The Government has halved its operating deficit, excluding gains and losses, to $9.2 billion in the year to the end of June.
A large fall in spending on earthquake-hit Canterbury, an overall cut in other spending and higher tax income all contributed to the drop in the deficit.
Prime Minister John Key says the public finances are heading in the right direction, but can't give any guarantee that the books will be back in surplus in 2014-15 as New Zealand is always subject to international conditions.
The deficit would have been even smaller had the figures not included the cost of a large devaluation of KiwiRail. As a result, it added $1.4 billion to the deficit.
Once investment gains and losses are included, the deficit rose to $14.9 billion compared with $13.4 billion a year earlier. But in the previous year, both the ACC and New Zealand Superannuation Fund had made big investment gains.
In this most recent financial year, the investment gains have been much more modest, and the long-term liabilities for the ACC and Government Superannuation Fund have both gone up, adding billions to the deficit.
That increase in liabilities has been driven by a drop in interest rates. If interest rates go back up, the liabilities will fall and the operating balance will then look much healthier.
Because investment gains and losses can wax and wane, the operating balance, excluding gains and losses, is a better measure of the underlying state of the Government's financial position, Radio New Zealand's political editor says. It clearly shows how much the Government is spending and how much it is earning from tax and other revenue.
The Labour Party on Wednesday welcomed the halving of the deficit, but finance spokesperson David Carter says the Government's obsession with the public finances has come at the expense of the wider economy.
Mr Parker says the Government does deserve some credit for the improving state of the public finances, but there is more to the economy than cutting government spending and it has done nothing to help the export sector and stop job losses in manufacturing.
Tax income up, Government spending down
The financial statements for the year to the end of June reveal that tax income was up $3.5 billion on the previous year.
The Treasury's chief financial officer, Fergus Welsh, said larger business profits contributed substantially to the increase in tax income.

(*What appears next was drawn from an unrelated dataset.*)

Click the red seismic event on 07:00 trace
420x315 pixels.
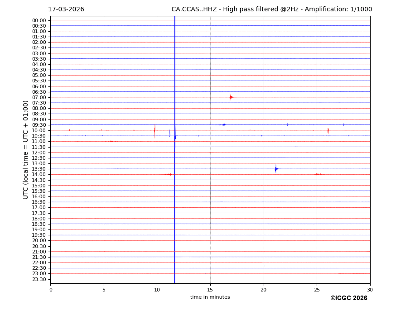(x=231, y=97)
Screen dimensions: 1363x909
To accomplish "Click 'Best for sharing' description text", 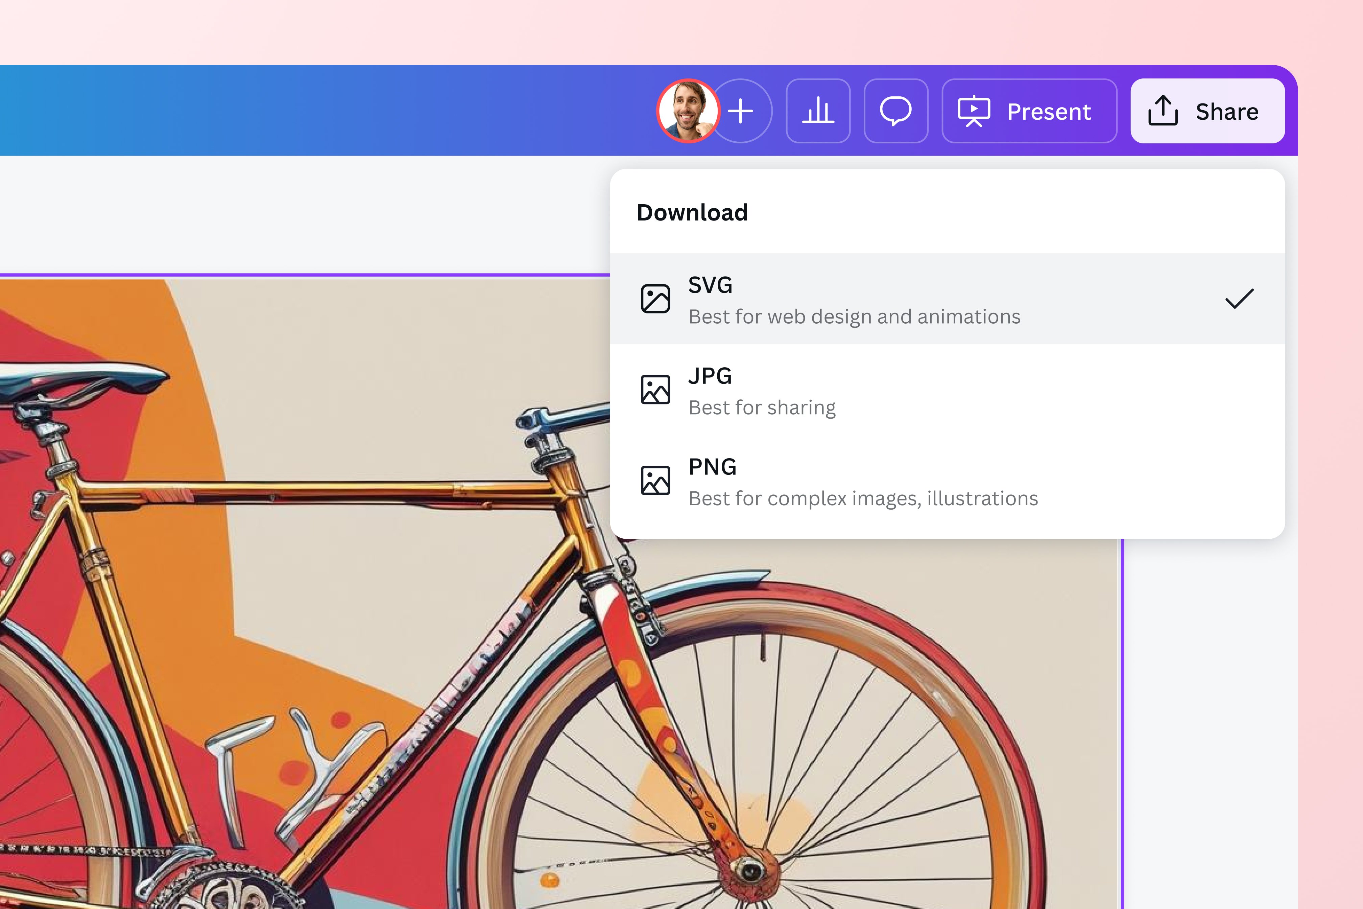I will [x=761, y=408].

Government spending fell $1.5 billion and the cash deficit was $10.6 billion. Net debt rose to $50.7 billion, or 25% of GDP, as the Government borrowed more, but it was still lower than forecast.
The Treasury says putting aside the increase in ACC and Government Superannuation Fund liabilities and the cost of the one-off revaluation of KiwiRail, the books are in line with the Budget forecasts.
And Finance Minister Bill English says the financial statements show the economy is recovering and the public finances are improving.
Core government spending fell during the year to $69.1 billion, compared with $70.5 billion a year earlier as the Government's spending cuts began to take effect.
But continuing cash deficits and the rising liabilities of ACC and the Government Superannuation Fund have hurt the Government's net worth which dropped to $59.3 billion at the end of June compared with $80.6 billion in 2011.